I see the same in some of our software. One of our senior is rolling out a number of very, very fast collections based on compare-and-swap-operations, but you always end up thinking an hour or two about five lines of code. Most problem domains don't need this kind of performance, so most software teams don't pay the maintenance price and I think they are correct about that judgement call.

mtdewcmu · on Nov 28, 2013

Part of the performance is algorithmic. Mixing Boyer-Moore and regexes isn't elementary. However, the knowledge is available for anyone keen to apply it.

noonespecial · on Nov 28, 2013

The fastest programs are the ones that don't prepare themselves to do something and then don't do that thing. Another way to say just do one thing well.

badman_ting · on Nov 28, 2013

The fastest programs return 0 immediately and don't do shit.

noonespecial · on Nov 28, 2013

Returning 0 is technically doing something. It might not be something that you find useful but it is something.

Danieru · on Nov 28, 2013

On unix you'll find two programs which do this exact thing: `false` and `true`. False returns 1, and true returns 0.

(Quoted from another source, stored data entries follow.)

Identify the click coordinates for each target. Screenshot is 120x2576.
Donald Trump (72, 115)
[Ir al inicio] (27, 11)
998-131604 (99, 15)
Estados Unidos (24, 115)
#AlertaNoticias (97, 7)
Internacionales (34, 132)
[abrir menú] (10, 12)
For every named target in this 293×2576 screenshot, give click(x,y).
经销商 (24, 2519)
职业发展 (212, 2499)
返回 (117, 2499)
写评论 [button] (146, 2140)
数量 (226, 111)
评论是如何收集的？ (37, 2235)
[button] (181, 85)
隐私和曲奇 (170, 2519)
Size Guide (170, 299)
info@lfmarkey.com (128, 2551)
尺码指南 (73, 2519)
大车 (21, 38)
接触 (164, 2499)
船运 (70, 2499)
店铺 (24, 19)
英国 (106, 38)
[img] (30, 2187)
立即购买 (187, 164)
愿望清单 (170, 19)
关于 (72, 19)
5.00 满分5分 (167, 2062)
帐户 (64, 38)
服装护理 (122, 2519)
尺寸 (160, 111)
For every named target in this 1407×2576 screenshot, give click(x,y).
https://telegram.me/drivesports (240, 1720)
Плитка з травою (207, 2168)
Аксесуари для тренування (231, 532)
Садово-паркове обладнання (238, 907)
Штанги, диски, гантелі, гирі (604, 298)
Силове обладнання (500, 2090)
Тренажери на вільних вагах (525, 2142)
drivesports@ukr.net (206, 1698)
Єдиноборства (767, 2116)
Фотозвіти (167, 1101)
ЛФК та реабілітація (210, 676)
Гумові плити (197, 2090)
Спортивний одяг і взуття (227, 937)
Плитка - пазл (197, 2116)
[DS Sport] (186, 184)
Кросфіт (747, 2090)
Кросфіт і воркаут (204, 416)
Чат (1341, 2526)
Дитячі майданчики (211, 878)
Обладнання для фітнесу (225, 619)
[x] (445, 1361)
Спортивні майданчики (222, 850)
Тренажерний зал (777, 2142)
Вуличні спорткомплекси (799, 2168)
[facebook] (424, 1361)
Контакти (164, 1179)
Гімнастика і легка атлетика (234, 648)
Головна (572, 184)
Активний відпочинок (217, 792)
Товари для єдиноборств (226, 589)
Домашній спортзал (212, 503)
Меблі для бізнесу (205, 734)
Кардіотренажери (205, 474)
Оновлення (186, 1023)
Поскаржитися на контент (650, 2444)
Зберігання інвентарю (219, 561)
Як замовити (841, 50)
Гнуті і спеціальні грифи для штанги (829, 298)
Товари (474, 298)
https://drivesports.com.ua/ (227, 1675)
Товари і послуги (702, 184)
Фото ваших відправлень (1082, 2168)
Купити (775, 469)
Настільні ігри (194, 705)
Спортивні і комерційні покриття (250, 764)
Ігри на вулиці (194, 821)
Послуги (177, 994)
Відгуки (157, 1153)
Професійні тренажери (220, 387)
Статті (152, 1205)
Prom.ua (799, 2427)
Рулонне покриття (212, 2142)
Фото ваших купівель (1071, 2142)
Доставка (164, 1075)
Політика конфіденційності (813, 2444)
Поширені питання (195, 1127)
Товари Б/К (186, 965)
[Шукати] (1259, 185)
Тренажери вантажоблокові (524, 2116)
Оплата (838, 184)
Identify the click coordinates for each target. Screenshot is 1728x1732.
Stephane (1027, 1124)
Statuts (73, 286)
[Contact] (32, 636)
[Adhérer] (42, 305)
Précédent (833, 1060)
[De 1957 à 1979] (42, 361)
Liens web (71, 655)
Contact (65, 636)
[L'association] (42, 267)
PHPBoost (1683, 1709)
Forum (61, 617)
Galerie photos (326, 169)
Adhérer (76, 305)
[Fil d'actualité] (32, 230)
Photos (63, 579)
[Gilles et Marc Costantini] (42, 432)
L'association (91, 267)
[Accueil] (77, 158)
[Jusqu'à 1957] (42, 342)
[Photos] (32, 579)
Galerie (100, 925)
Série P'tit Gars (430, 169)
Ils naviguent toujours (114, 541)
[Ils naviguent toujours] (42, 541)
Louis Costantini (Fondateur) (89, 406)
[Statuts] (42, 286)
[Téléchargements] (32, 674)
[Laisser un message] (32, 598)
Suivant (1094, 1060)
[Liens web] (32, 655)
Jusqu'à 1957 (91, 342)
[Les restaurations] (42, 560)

You might not believe that these are real programs but they are. You can find the binaries using `whereis`. For example on my linux install true is /bin/true.

The command line is pretty awesome.

staz · on Nov 29, 2013

And here are the actual code source for them :

http://git.savannah.gnu.org/gitweb/?p=coreutils.git;a=blob_p...

/bin/true source is a bit longer than expected but /bin/false implementation is really interesting : http://git.savannah.gnu.org/gitweb/?p=coreutils.git;a=blob_p...

disgruntledphd2 · on Nov 29, 2013

That is both hilarious and brilliant. The bin/false source code made me laugh out loud.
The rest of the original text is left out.